Bernadette Mayer writes a duck

flies away / using circles. By

the end of this line, you’ll have a new memory


of wanting to feel the way you felt the day

you wore your first uniform for school.

By the end of this line, you’ll have a new

memory, a new memory of the previous 


line. A kid throws crumb, then crumbs, then the whole

bagel at a duck, using circles to give the world flight.

October 24th 2021

The days like grains on grains don’t heap

– line removed for use in a different poem



Open onto morning like a blister,

biscuits of light covering either eye

like cucumbers in a cartoon spa, I turn to be

unable to see your blinded face for sun.


The mathematic edges of the calendar

solve into the number of how many towels

we can set to going dry on the bannister,

whether or not the cat’s saliva dropped 


like chaos into my coffee, its pattern of heat

coiling into my palms. 

If love is not 

enough, perhaps it is that every day

we wipe away each other’s gunky sleep


from the ampoule-shaped ducts of our eyes,

then take it in turns to do the same for the cat.

October 23rd 2021

after RJCB


I

Because the poem can’t decide for us

if winter’s yet begun


because the future marshals us with gestures

learned before we’re born


because everything I’ve said could fit inside

an ampoule of ice of your spit


I

because “we are not in the same place”

because “the subject is unaware of our presence”

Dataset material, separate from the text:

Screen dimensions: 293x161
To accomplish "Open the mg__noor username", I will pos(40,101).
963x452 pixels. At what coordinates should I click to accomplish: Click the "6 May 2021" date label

because I turned away before the clouds completely occluded

because I’m looking through between two windows to where I’m sat


because it might not happen only

because it already has


I

because the poem decides all this for us

you obviously have my permission to do this.






Note: the lines “we are not in the same place” and “the subject is unaware of our presence” were spoken by, I think, the popular Dutch artist Casper Faassen, a slick and polished Art Fair favourite who nevertheless summed up this idea nicely enough. The poem as a whole is a response to a better poem written by Rowland Bagnall.

October 22nd 2021

The things of winter lurch into your path.

Some branches paw agog the space that’s grown

an emptiness between them. Foxes sniff

the fibreglass on undersides of cars,


a knife of wind in either nostril, limbs

about to clutch into a scrabbled exit.

The air is only cooling, can’t quite get

cool. There aren’t the peals of bells beyond.


Again, I’m looking through a bay window

at the outside of a window set 

into the same wall. To be clear,


the bay protrudes enough for me to see

back into the room in which I sit

ignoring the foxes, the lack of the sound of bells.